ENTRIES SUPPLIED section start

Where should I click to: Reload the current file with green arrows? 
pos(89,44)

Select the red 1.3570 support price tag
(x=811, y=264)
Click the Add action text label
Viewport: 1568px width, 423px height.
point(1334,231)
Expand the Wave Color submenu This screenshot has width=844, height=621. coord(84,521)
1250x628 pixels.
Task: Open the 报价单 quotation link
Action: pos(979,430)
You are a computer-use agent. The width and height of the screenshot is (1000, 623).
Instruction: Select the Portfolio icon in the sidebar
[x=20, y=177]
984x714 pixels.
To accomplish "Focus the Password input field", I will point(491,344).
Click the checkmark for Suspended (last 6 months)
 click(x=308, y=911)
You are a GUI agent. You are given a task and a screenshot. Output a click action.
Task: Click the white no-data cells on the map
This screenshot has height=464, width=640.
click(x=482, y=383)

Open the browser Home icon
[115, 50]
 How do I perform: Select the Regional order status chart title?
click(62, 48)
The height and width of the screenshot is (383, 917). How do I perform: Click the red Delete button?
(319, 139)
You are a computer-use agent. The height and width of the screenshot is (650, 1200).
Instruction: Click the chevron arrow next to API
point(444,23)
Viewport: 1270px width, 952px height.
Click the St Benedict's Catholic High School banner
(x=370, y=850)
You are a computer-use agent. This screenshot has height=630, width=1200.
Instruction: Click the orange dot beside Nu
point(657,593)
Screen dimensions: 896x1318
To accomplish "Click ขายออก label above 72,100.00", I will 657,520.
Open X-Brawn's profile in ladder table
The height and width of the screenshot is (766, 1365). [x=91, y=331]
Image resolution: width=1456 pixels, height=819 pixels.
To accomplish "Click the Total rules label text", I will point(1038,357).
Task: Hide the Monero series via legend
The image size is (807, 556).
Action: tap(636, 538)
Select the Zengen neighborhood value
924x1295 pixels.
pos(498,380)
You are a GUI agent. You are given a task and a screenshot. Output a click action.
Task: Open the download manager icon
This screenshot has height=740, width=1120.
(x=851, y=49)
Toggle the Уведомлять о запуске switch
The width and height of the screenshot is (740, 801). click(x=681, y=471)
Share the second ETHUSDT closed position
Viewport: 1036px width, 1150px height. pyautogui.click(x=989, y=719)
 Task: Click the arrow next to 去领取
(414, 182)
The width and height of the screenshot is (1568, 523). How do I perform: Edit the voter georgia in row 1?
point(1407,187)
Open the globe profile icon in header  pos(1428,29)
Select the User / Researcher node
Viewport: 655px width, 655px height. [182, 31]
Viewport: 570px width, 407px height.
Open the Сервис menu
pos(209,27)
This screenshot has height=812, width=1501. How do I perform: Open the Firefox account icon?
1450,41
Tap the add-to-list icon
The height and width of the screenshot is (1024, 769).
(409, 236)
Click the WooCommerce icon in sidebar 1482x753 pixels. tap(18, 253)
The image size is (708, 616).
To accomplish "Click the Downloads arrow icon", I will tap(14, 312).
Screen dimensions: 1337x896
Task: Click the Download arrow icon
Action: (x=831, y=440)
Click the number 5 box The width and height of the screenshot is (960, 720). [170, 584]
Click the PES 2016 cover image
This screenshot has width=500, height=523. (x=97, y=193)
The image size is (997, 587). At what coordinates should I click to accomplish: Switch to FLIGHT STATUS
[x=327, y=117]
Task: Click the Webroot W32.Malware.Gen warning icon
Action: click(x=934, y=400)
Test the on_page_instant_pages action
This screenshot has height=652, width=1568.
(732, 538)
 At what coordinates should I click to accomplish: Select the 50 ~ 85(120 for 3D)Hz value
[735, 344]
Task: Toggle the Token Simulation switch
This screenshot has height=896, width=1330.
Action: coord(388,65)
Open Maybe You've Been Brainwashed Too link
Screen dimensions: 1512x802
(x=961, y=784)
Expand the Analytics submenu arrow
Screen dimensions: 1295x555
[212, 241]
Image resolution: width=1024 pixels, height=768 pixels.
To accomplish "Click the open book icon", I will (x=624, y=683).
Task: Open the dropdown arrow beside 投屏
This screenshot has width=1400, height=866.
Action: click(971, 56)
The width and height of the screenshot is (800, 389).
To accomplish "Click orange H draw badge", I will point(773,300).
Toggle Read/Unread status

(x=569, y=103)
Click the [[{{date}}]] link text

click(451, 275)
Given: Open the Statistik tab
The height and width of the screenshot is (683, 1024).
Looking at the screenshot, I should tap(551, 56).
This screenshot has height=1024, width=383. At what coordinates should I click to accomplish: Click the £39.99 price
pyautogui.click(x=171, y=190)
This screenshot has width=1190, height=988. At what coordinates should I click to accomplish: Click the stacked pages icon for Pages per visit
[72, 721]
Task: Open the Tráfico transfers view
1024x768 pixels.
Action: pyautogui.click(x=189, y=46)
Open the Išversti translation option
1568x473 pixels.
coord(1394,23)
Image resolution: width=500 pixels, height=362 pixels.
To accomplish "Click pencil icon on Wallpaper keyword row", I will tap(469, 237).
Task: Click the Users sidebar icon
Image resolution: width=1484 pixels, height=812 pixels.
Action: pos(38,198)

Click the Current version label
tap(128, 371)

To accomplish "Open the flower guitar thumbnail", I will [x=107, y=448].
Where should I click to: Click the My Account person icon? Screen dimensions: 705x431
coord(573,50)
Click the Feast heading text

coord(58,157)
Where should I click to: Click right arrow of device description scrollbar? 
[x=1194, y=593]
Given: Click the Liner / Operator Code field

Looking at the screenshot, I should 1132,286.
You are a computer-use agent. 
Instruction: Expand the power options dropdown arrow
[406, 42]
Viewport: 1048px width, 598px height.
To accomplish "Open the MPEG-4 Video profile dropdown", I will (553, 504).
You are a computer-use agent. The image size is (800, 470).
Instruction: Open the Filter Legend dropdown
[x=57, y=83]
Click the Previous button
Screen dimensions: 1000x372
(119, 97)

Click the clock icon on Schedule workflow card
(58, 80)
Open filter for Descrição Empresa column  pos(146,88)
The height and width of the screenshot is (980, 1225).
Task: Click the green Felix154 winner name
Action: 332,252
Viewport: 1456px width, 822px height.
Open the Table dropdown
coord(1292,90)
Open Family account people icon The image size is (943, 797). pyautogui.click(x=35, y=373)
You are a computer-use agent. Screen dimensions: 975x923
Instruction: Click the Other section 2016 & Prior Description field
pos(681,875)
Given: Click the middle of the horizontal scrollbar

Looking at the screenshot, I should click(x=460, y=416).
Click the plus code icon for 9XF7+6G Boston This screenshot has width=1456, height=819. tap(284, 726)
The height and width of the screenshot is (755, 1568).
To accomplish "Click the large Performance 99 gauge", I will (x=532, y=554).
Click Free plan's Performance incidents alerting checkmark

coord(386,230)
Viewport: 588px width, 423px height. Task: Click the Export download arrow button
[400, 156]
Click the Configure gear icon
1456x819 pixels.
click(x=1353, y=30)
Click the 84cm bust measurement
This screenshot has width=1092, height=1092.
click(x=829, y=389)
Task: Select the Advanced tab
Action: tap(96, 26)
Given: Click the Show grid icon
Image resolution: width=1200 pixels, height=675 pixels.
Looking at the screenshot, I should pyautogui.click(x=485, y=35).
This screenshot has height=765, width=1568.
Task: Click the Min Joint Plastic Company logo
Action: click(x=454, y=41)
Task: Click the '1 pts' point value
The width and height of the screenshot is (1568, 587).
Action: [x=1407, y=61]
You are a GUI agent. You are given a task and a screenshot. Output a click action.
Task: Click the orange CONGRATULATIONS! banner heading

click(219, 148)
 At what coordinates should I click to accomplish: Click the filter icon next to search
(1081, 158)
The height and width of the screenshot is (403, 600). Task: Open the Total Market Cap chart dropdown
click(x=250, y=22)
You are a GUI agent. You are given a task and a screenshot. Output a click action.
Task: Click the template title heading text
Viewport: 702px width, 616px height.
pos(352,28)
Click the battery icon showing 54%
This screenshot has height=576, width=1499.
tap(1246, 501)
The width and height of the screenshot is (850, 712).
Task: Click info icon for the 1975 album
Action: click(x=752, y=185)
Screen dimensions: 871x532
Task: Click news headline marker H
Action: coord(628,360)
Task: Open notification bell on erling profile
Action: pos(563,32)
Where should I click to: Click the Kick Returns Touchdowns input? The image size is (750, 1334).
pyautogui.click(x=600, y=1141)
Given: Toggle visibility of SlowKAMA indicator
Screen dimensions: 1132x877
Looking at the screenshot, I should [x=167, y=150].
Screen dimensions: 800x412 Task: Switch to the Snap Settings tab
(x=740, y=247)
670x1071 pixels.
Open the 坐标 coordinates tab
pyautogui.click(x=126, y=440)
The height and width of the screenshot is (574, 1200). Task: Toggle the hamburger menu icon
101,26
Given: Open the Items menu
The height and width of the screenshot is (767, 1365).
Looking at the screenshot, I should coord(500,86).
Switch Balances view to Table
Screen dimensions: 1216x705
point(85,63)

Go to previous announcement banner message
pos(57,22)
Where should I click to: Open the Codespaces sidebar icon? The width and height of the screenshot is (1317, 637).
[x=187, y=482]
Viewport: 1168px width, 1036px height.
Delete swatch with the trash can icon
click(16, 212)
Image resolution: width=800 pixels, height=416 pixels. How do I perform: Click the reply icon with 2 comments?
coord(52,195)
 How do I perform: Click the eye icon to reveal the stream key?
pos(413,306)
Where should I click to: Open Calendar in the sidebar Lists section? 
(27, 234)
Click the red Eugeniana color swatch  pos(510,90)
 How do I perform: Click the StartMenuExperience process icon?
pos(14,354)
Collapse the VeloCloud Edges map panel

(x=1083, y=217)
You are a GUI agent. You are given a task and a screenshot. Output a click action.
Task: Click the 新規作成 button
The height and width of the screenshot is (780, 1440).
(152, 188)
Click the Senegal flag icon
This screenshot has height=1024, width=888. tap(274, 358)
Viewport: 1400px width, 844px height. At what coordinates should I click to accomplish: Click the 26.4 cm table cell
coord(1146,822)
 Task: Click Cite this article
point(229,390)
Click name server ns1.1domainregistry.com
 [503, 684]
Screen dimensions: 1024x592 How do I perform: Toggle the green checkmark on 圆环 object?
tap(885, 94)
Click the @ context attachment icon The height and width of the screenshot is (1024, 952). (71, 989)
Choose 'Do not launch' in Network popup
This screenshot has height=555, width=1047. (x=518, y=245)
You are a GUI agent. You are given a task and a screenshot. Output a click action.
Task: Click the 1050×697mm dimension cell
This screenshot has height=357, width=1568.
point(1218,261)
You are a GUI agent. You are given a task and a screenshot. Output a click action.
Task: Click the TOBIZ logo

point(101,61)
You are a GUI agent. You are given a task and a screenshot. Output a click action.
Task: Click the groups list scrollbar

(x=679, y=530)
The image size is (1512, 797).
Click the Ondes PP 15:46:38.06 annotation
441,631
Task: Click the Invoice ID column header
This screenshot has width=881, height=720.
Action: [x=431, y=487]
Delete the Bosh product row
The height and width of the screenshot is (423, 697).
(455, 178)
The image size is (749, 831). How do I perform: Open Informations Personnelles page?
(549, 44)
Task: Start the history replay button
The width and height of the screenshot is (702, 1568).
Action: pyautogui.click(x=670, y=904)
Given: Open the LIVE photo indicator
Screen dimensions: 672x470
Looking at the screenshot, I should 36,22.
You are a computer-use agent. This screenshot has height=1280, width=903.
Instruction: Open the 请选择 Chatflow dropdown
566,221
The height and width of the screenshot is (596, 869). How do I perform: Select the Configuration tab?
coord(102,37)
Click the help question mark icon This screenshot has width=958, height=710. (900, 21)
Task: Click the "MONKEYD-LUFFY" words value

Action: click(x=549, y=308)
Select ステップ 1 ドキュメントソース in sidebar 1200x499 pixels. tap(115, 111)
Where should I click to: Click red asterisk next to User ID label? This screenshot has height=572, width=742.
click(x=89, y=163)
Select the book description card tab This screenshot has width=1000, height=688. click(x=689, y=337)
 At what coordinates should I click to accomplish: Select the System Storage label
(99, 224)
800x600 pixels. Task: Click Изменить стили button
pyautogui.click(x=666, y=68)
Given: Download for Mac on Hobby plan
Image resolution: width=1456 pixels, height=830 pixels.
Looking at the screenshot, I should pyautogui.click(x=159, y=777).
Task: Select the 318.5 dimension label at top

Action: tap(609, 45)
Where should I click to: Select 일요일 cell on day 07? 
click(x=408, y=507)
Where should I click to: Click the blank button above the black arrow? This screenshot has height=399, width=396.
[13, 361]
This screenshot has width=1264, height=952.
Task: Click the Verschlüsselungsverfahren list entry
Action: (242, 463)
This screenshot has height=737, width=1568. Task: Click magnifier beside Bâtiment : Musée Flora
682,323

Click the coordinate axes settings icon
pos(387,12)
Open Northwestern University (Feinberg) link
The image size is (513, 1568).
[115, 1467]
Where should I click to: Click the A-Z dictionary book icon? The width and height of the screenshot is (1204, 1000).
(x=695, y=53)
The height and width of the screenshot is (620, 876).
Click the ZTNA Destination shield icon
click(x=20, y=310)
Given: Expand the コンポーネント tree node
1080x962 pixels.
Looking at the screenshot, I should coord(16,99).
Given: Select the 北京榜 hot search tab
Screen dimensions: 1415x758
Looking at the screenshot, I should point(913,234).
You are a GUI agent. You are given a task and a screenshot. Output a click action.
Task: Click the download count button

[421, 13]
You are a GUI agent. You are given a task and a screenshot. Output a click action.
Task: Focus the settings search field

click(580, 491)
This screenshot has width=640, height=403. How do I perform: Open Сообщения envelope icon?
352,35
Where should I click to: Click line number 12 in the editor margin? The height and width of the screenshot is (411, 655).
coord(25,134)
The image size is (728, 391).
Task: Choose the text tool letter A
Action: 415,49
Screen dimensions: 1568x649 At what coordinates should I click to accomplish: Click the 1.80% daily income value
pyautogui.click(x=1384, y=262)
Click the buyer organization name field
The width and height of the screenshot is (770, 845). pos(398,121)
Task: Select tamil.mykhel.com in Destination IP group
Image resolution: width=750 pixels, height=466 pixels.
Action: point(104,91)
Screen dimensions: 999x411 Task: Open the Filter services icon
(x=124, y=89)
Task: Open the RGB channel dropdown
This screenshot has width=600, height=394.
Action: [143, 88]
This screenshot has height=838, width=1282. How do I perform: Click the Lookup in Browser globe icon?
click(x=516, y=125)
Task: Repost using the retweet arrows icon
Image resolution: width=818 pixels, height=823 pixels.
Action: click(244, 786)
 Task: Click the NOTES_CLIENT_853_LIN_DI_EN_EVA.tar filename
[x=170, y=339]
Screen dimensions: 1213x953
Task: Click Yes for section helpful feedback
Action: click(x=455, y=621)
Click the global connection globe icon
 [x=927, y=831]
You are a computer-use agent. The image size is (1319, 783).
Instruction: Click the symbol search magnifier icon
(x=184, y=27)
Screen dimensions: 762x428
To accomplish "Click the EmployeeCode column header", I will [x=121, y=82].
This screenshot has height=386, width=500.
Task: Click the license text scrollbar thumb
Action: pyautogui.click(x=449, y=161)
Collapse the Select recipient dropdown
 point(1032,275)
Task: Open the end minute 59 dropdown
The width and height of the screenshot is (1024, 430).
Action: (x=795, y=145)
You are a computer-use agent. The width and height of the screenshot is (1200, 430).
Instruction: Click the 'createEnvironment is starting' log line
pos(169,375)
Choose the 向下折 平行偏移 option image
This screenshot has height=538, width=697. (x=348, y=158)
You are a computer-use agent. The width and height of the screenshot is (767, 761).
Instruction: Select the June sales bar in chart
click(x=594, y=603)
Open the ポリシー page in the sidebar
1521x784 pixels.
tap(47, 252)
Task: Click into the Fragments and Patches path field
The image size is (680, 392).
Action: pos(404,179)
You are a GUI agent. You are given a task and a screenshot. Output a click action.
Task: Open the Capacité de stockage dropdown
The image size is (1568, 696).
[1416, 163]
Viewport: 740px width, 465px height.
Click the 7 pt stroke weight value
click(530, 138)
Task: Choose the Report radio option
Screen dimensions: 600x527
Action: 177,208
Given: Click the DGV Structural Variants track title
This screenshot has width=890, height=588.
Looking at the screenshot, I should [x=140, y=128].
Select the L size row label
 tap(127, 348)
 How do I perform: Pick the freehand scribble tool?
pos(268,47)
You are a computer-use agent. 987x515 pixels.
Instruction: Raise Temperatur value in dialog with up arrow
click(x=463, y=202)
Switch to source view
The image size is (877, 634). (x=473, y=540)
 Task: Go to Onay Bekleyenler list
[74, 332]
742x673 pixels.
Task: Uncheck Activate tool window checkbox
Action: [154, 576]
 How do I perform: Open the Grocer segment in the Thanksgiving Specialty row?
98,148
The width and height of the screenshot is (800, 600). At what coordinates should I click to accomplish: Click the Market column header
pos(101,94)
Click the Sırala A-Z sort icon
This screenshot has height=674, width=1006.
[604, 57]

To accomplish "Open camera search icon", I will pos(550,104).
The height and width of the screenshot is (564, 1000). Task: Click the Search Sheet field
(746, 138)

ENTRIES SUPPLIED section end

WHAT YOU SHOULD DO
The lines needed run from the first line of the data through the line containing "Screen dimensions: 896x1318"; give them again exactly and nothing else.

ANSWER SECTION
Where should I click to: Reload the current file with green arrows? 
pos(89,44)

Select the red 1.3570 support price tag
(x=811, y=264)
Click the Add action text label
Viewport: 1568px width, 423px height.
point(1334,231)
Expand the Wave Color submenu This screenshot has width=844, height=621. coord(84,521)
1250x628 pixels.
Task: Open the 报价单 quotation link
Action: pos(979,430)
You are a computer-use agent. The width and height of the screenshot is (1000, 623).
Instruction: Select the Portfolio icon in the sidebar
[x=20, y=177]
984x714 pixels.
To accomplish "Focus the Password input field", I will point(491,344).
Click the checkmark for Suspended (last 6 months)
 click(x=308, y=911)
You are a GUI agent. You are given a task and a screenshot. Output a click action.
Task: Click the white no-data cells on the map
This screenshot has height=464, width=640.
click(x=482, y=383)

Open the browser Home icon
[115, 50]
 How do I perform: Select the Regional order status chart title?
click(62, 48)
The height and width of the screenshot is (383, 917). How do I perform: Click the red Delete button?
(319, 139)
You are a computer-use agent. The height and width of the screenshot is (650, 1200).
Instruction: Click the chevron arrow next to API
point(444,23)
Viewport: 1270px width, 952px height.
Click the St Benedict's Catholic High School banner
(x=370, y=850)
You are a computer-use agent. This screenshot has height=630, width=1200.
Instruction: Click the orange dot beside Nu
point(657,593)
Screen dimensions: 896x1318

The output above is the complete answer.